Asked by ................

To make a solution for an experiment, Gunther needs to add 40 g of a solute to 100 g of water. When making the solution at room temperature, he could only add 34 grams before the solute settled out.

What could he do to dissolve the remaining 6 grams of the solute?

Put the solution in an ice bath, dissolve the solute, and let the solution return to room temperature.
Heat the solution, dissolve the solute, and let the solution cool verifying nothing settled out.
Add more water, boil the solution, and dissolve the solute until the some of the water evaporates.
Keep the solution at room temperature, add more water, and dissolve the excess solute

All Answers 1

Answered by GPT-5 mini AI
Correct choice: Keep the solution at room temperature, add more water, and dissolve the excess solute.

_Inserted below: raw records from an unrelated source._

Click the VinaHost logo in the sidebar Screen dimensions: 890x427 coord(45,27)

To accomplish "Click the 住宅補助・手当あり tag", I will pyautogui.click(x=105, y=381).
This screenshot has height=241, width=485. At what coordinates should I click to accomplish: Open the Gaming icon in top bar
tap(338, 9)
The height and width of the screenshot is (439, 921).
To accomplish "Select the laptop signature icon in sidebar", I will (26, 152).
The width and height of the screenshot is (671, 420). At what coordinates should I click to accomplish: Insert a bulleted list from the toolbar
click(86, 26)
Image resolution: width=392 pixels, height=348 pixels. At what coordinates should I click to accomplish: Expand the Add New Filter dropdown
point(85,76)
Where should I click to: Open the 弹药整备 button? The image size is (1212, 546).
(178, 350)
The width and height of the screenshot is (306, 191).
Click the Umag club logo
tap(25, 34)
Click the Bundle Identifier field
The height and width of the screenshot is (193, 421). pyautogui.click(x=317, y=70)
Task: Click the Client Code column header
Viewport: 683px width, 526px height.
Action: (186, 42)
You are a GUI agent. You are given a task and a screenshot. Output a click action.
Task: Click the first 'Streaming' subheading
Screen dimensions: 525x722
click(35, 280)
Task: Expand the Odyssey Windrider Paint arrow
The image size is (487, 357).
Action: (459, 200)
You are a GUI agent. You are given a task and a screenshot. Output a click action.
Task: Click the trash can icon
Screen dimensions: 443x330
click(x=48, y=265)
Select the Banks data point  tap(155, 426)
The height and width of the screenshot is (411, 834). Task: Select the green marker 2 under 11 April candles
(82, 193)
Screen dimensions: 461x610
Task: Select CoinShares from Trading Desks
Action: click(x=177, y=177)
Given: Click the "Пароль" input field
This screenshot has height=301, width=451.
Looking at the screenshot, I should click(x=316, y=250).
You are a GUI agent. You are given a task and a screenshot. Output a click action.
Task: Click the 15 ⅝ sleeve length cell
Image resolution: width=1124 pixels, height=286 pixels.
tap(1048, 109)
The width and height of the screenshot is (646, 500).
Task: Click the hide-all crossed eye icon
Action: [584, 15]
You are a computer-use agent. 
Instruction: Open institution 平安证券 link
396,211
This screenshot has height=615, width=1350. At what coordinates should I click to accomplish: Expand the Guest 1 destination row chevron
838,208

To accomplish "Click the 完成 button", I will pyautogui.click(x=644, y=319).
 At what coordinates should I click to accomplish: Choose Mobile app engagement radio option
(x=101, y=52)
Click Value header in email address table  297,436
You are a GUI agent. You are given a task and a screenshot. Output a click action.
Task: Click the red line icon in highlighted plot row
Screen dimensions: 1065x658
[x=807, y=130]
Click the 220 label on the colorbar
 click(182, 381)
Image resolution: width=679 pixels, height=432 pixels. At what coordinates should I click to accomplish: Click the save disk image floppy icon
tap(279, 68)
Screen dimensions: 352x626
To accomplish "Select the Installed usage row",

Reason: at room temperature the solubility is 34 g per 100 g water, so to dissolve 40 g you need
water mass = 100*(40/34) ≈ 117.6 g. So add about 17.6 g (≈18 g) more water and the full 40 g will dissolve.

Why the others are wrong:
- Cooling (ice bath) lowers solubility, so even less will dissolve.
- Heating can dissolve more while hot but on cooling the extra will usually precipitate (unless you make a metastable supersaturated solution).
- Adding water then boiling/evaporating defeats the purpose: evaporating water will concentrate the solution and cause precipitation on cooling.